This is G o o g l e's cache of http://sixteenvolts.blogspot.com/2006/01/to-fish-and-sip-wine.html as retrieved on 18 Sep 2006 01:57:32 GMT.
G o o g l e's cache is the snapshot that we took of the page as we crawled the web.
The page may have changed since that time. Click here for the current page without highlighting.
This cached page may reference images which are no longer available. Click here for the cached text only.
To link to or bookmark this page, use the following url: http://www.google.com/search?q=cache:GnpQnReDme0J:sixteenvolts.blogspot.com/2006/01/to-fish-and-sip-wine.html+site:sixteenvolts.blogspot.com&hl=en&ct=clnk&cd=354


Google is neither affiliated with the authors of this page nor responsible for its content.

Send As SMS

« Home | Step 2: be a moron » | The objective reality was nice and warm today » | Further rhetorical follies of feminism » | Some rhetorical follies of feminism » | Curiosity killed the cat » | Look at me, I'm so edgy » | Higher learning » | Where I sit and stand » | TV party tonight » | I'm melting, I'm melting »

To fish and sip wine

I have grown to like and enjoy my current occupation as a continuing education school instructor. I like teaching very much, since it comes naturally to me and I seem to be somewhat good at it. It is a pleasure to teach computer science to adults who attend the classes voluntarily, wanting to learn and paying their own money for the priviledge. With experience and routine, I have made my courses and their material work so well that I can see the results improving almost each semester, as I cut needless slack from the topics that I discuss and keep discovering better, clearer and more general ways to present and organize the topics of the course.
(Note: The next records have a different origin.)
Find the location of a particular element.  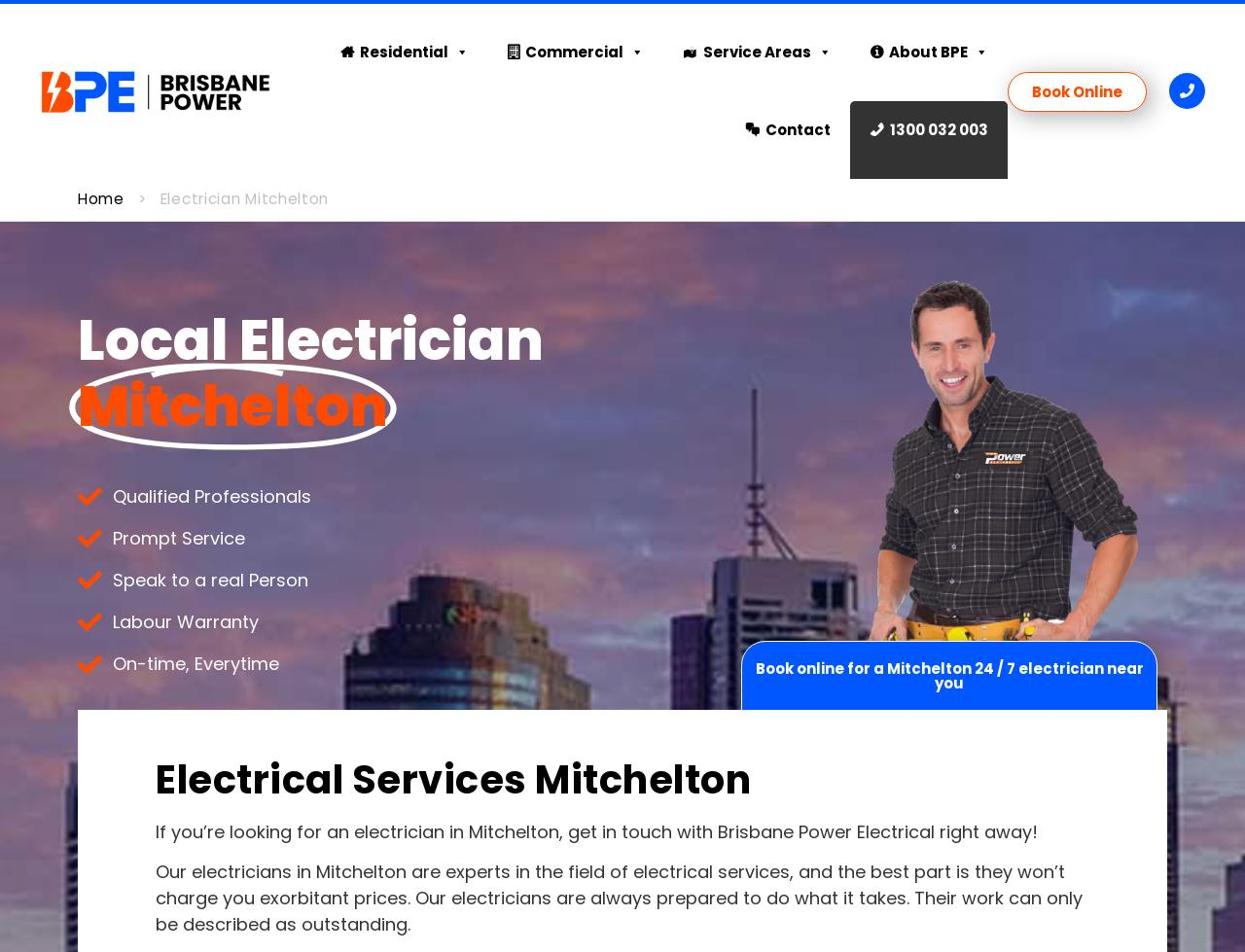

'Gallery' is located at coordinates (903, 151).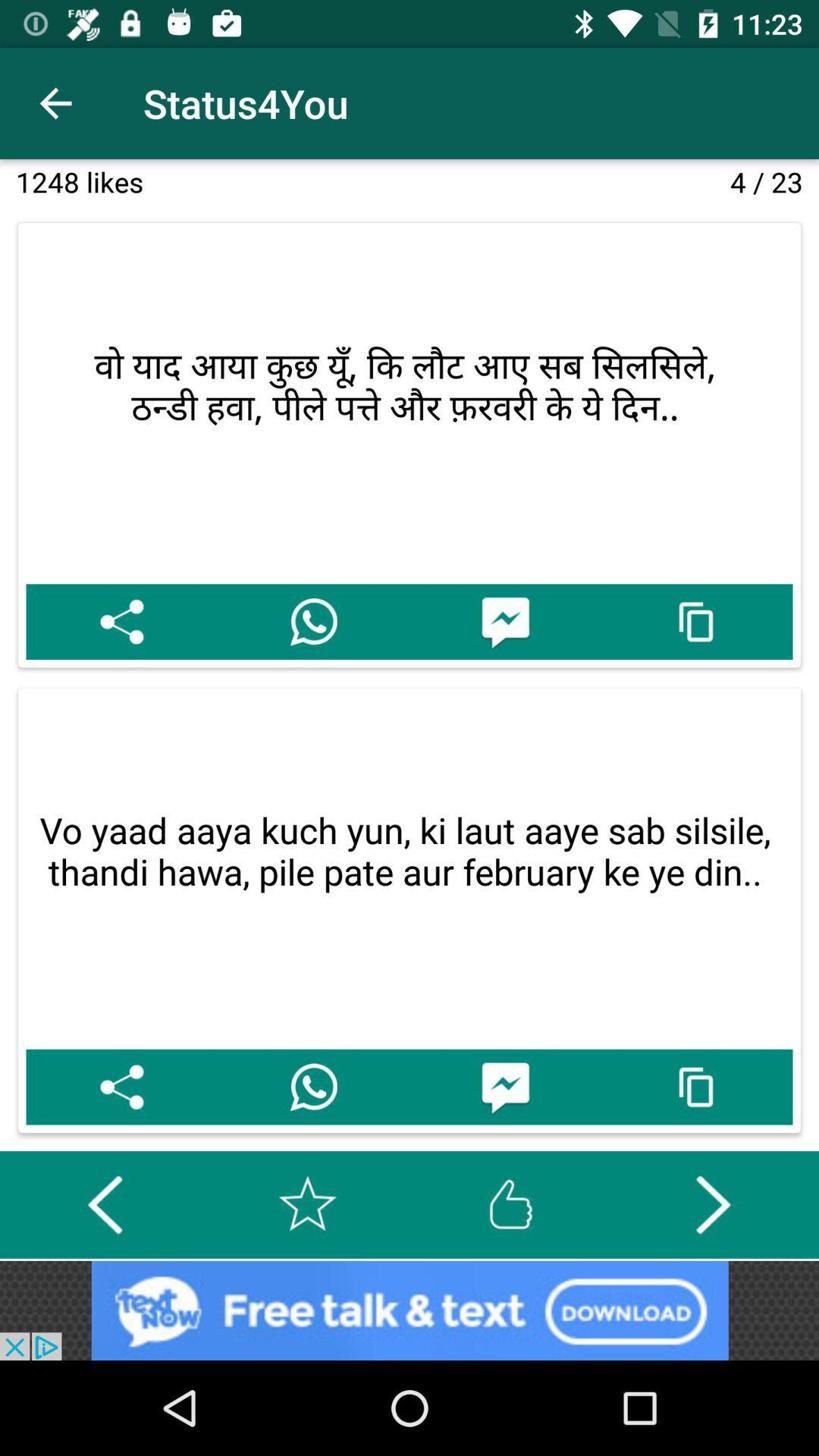  I want to click on trigger the advertisement, so click(410, 1310). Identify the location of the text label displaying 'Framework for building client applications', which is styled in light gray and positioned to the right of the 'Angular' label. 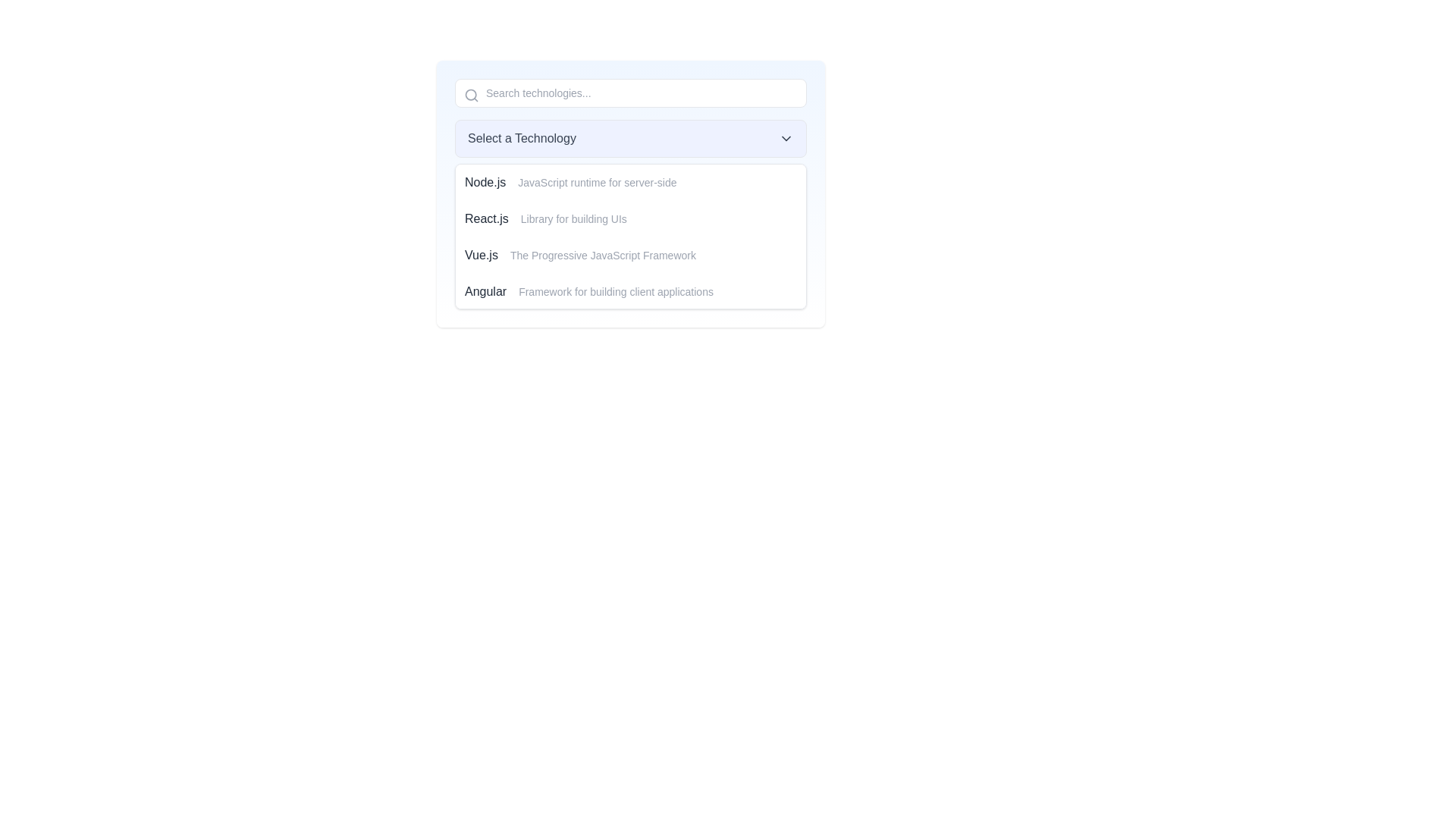
(616, 292).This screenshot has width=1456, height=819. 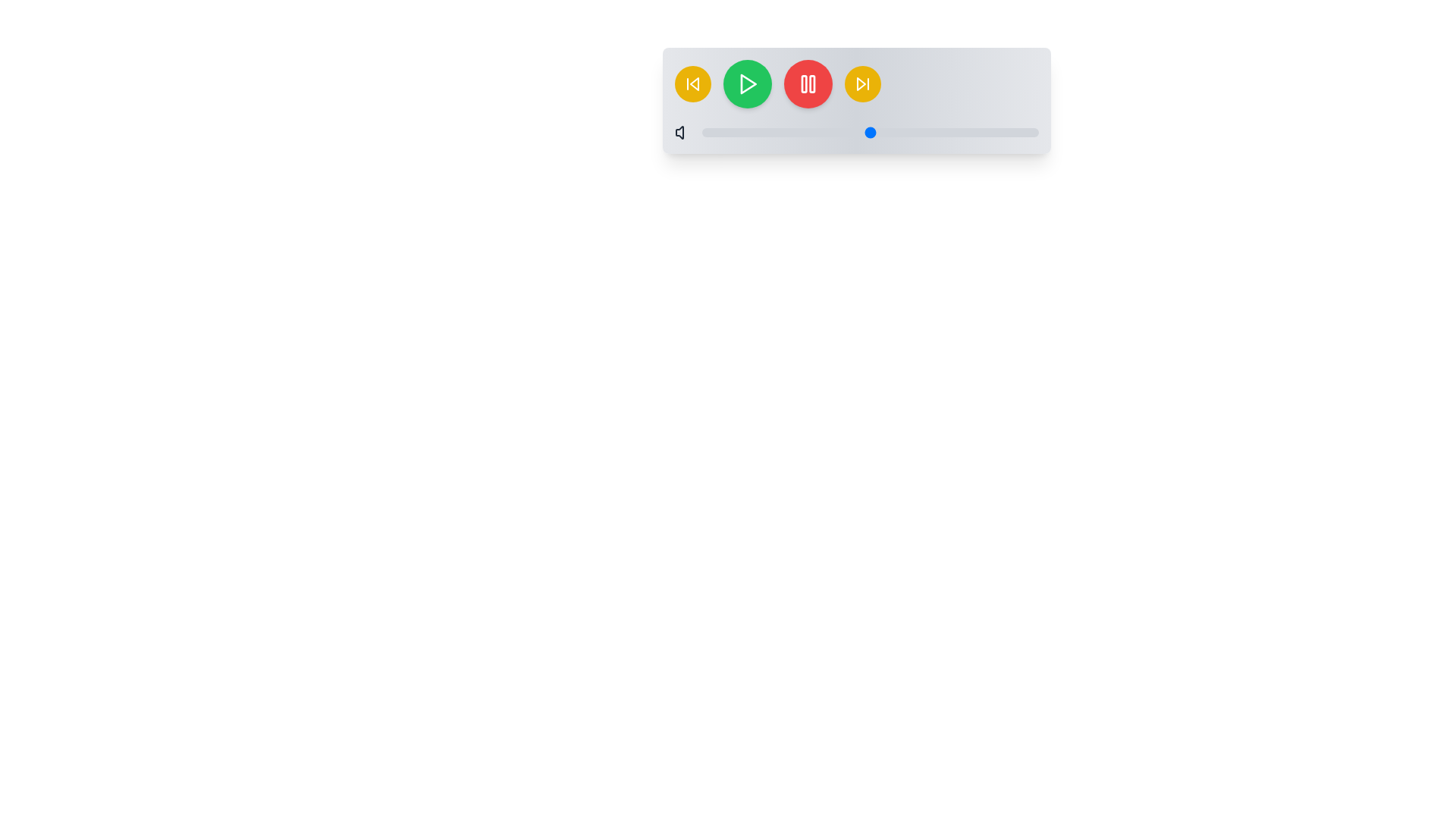 What do you see at coordinates (1021, 131) in the screenshot?
I see `the slider` at bounding box center [1021, 131].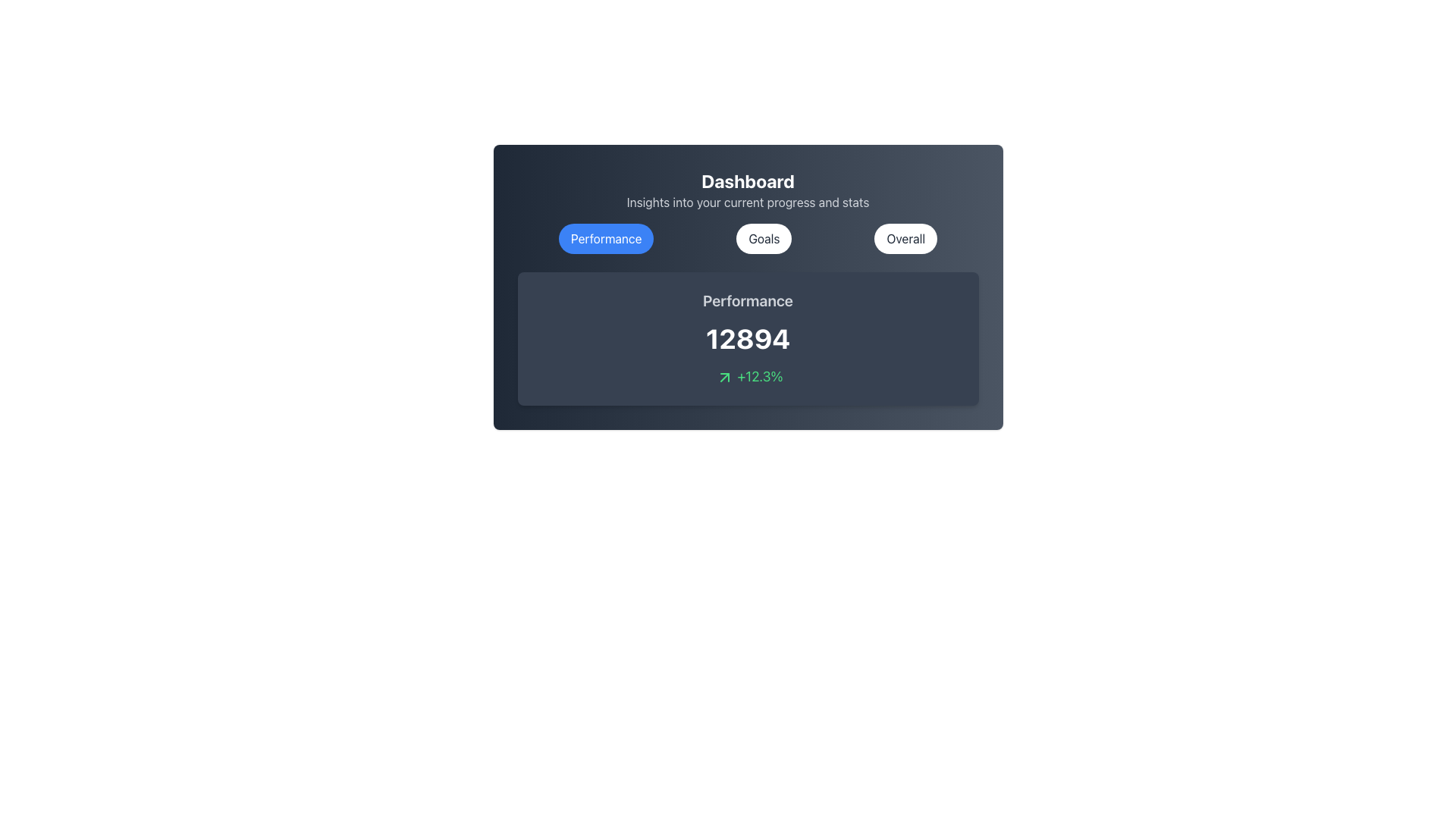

Now, if they just gave me the more advanced graduate-level courses to teach...

In fact, I can't think of another job that I could realistically be hired for that I would rather do. Oh heck, I would do this job for free even if I got the same money elsewhere. For me, there just isn't anything better, especially since this job gives me plenty of free time to write my textbooks and enjoy the very best that the libraries and the Internet have to offer. When it comes to media and information in our electronic age, there is never any real scarcity of anything, so in that field me and everyone else get to enjoy anything that the richest king could enjoy. Other material goods, especially food, are so ridiculously inexpensive today unless you go for the status items that even the average blue-collar schlub can live far better than a millionaire fifty years ago or even the richest king hundred years ago. (For example, see Ran Prieur's article "How to Drop Out" that notes that a man could eat beautifully for $200 a month, a paltry sum for most Americans compared to how much they spend on other things such as housing or transportation.)

Teaching here feels somewhat different than it was in Finland. For starters, the average class size is perhaps 20 students, whereas back home pretty much all courses in our department (with the exception of grad student seminars) were mass courses so the lecture hall had at least a hundred, usually several hundred students sitting in it. This makes a huge difference in how most things work.

And of course, Toronto is the most multicultural city in the world in the best sense of this term, whereas Finland probably still is the most whitebread country in the world. (For example, there is a semi-famous headline from a 1970's rural newspaper that said "A Negro Seen Walking In Main Street".) I therefore probably encounter more diversity during one lecture than the international student coordinator of our department did during the whole year. I vividly remember one semester here when I counted a total of five white people in a course that had over 50 students, which is a rather huge difference compared to Finland where I think I that once saw a black guy sitting somewhere in the lecture hall. I teach everybody just the same, of course, regardless of their ethnicity or sex or looks or anything else: I take computer science so very seriously, almost like a religion, that when I am in that mental mode few other things or issues are even relevant at all. Now, if I could just find somewhere the necessary impetus for starting the sixth book, now that I am only waiting for the graphical artist to prepare the fifth one for the printer...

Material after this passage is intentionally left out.